Better the yuan falls you know
Still, so long as China’s monetary authorities look more minded to allow CNY to drift lower, they’re less tempted to eye their enormous U.S. Treasurys holding; or so a large swathe of market thinking goes. That stops market and trade tensions rising further. And despite signs the emerging markets export boom has peaked, nor is there much evidence of a sharp downturn of late-2017/early-2018 global growth. So, whilst significant yuan declines tend to have an inflationary impact on key developed economy currencies, this hasn’t happened to any great extent yet.
The dollar’s late reversal higher has itself mostly reversed under increasing safe-haven pressure. This puts the yen unequivocally ahead. Even gold, steadfastly out of favour due to dollar potential, despite resurgent risk aversion, now toys with gains. Treasurys, bunds and gilts are also cooling this year’s yield rally even further.
These precise optics may not hold. But with VIX volatility set for a fifth-straight session without breaking the prior day’s low, yen gains should continue to edge all comers for now. This keeps the greenback mixed, though dollar pressure on CNY-exposed commodity currencies like CAD and AUD is increasing.
CBI worth a look
The macroeconomic agenda has a few more distractions for traders on Wednesday. CBI distributive trades data (11am BST) will see more attention than usual given the possible read to Britain’s retail sector, and in turn the consumer.
May’s retail balance was the highest since January, but the retail business situation index fell to the lowest since August. Sterling won’t need much prompting to lose its footing on the last ticks of the $1.32 handle. U.S. data is most in focus though, with Commerce Department releases on the goods trade deficit, retail and wholesale inventories and durable goods orders.
Earnings volume is also beginning to creep higher and the consumer is the focus here as well. Cheerios maker General Mills (NYSE:GIS) releases Q4 earnings, with a drop expected whilst Bed Bath & Beyond (NASDAQ:BBBY) results for Q1 are forecast to follow suit.
Disclaimer: The information and opinions in this report are for general information use only and are not intended as an offer or solicitation with respect to the purchase or sale of any currency or CFD contract. All opinions and information contained in this report are subject to change without notice.

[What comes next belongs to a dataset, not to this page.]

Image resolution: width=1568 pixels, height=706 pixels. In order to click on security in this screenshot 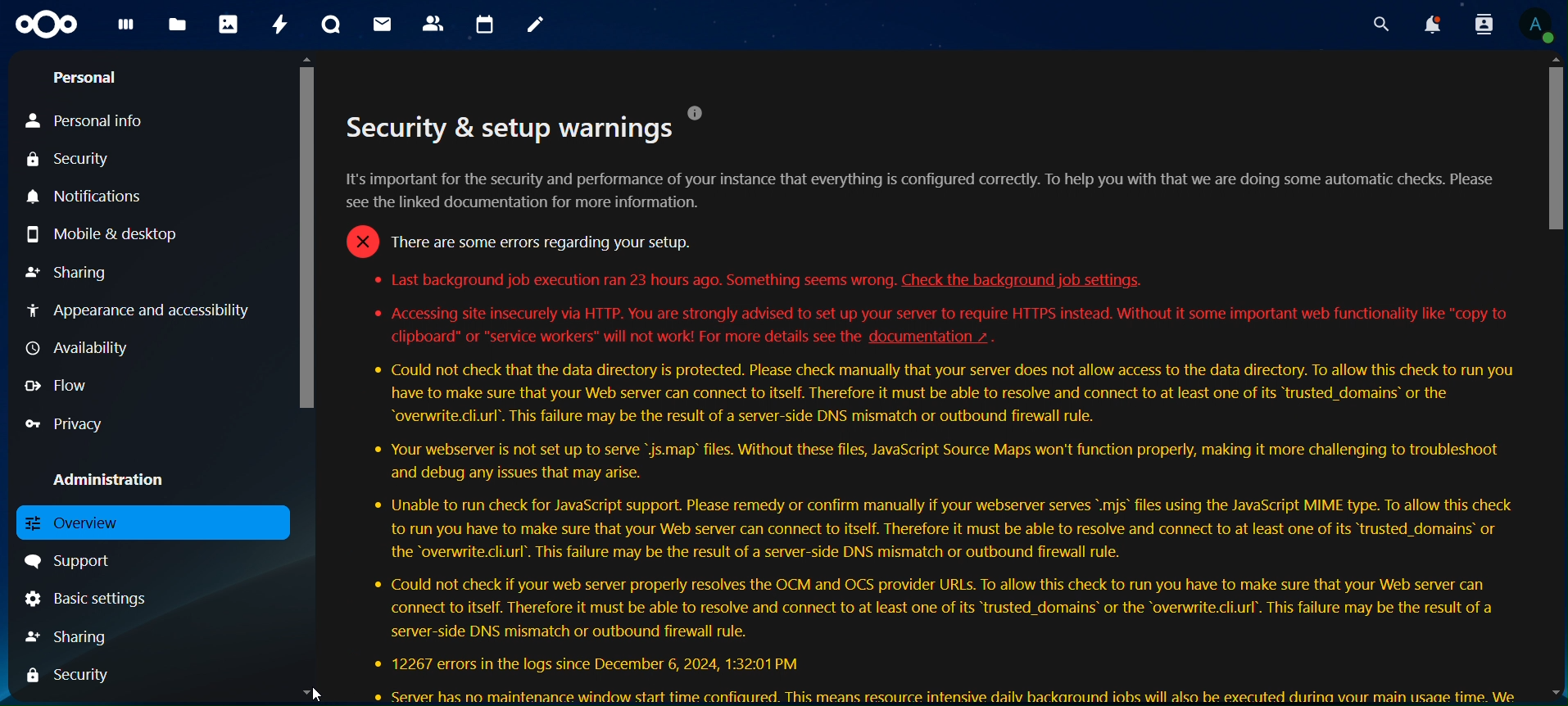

This report has been prepared without regard to the specific investment objectives, financial situation and needs of any particular recipient.
Any references to historical price movements or levels is informational based on our analysis and we do not represent or warrant that any such movements or levels are likely to reoccur in the future. While the information contained herein was obtained from sources believed to be reliable, the author does not guarantee its accuracy or completeness, nor does the author assume any liability for any direct, indirect or consequential loss that may result from the reliance by any person upon any such information or opinions.